* _Assignment_: The pictures are to be left out, and all remaining data is to be transcribed exactly as it appears.

+ + + +

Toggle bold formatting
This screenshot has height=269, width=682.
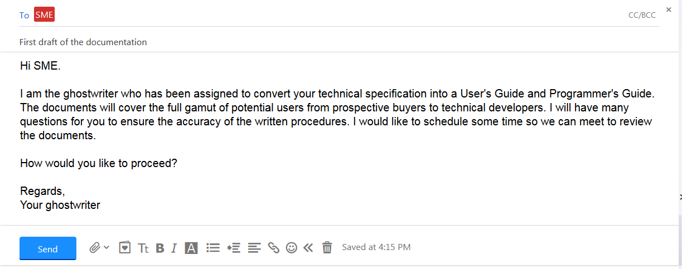click(160, 248)
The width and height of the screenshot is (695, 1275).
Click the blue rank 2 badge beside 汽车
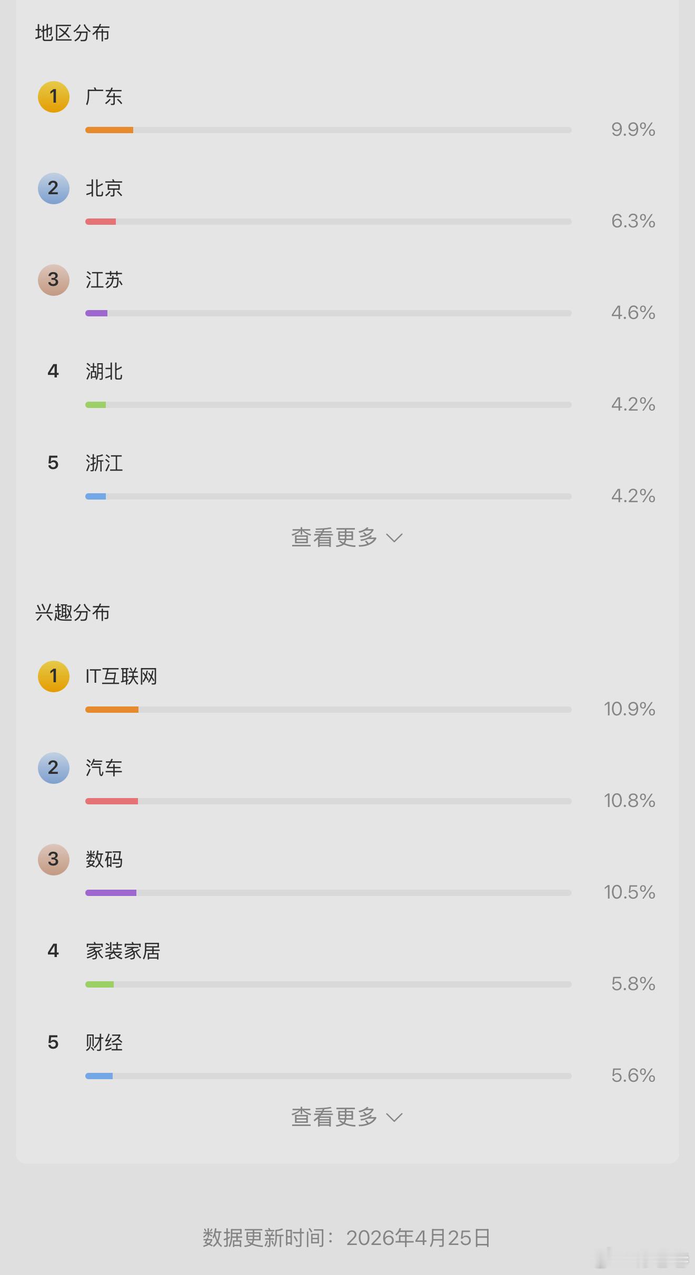tap(54, 768)
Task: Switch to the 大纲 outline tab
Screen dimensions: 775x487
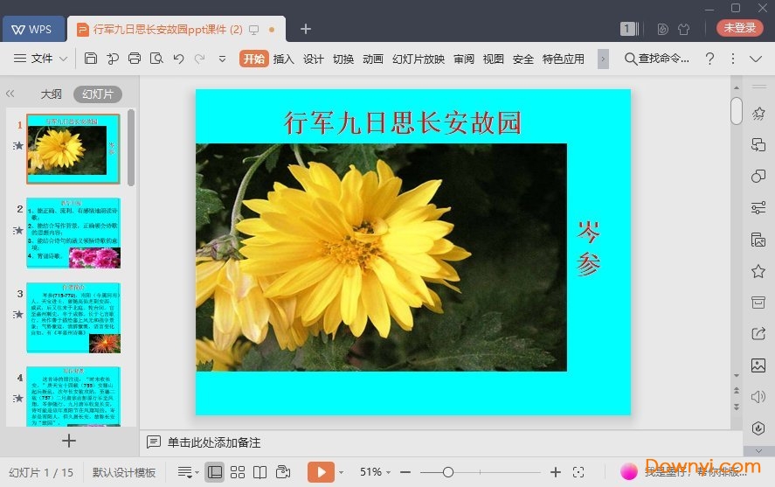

+ + + +

* _Written response_:
Toggle bold formatting
This screenshot has height=269, width=682.
click(160, 248)
The width and height of the screenshot is (695, 1275).
Click the blue rank 2 badge beside 汽车
tap(54, 768)
Task: Switch to the 大纲 outline tab
Screen dimensions: 775x487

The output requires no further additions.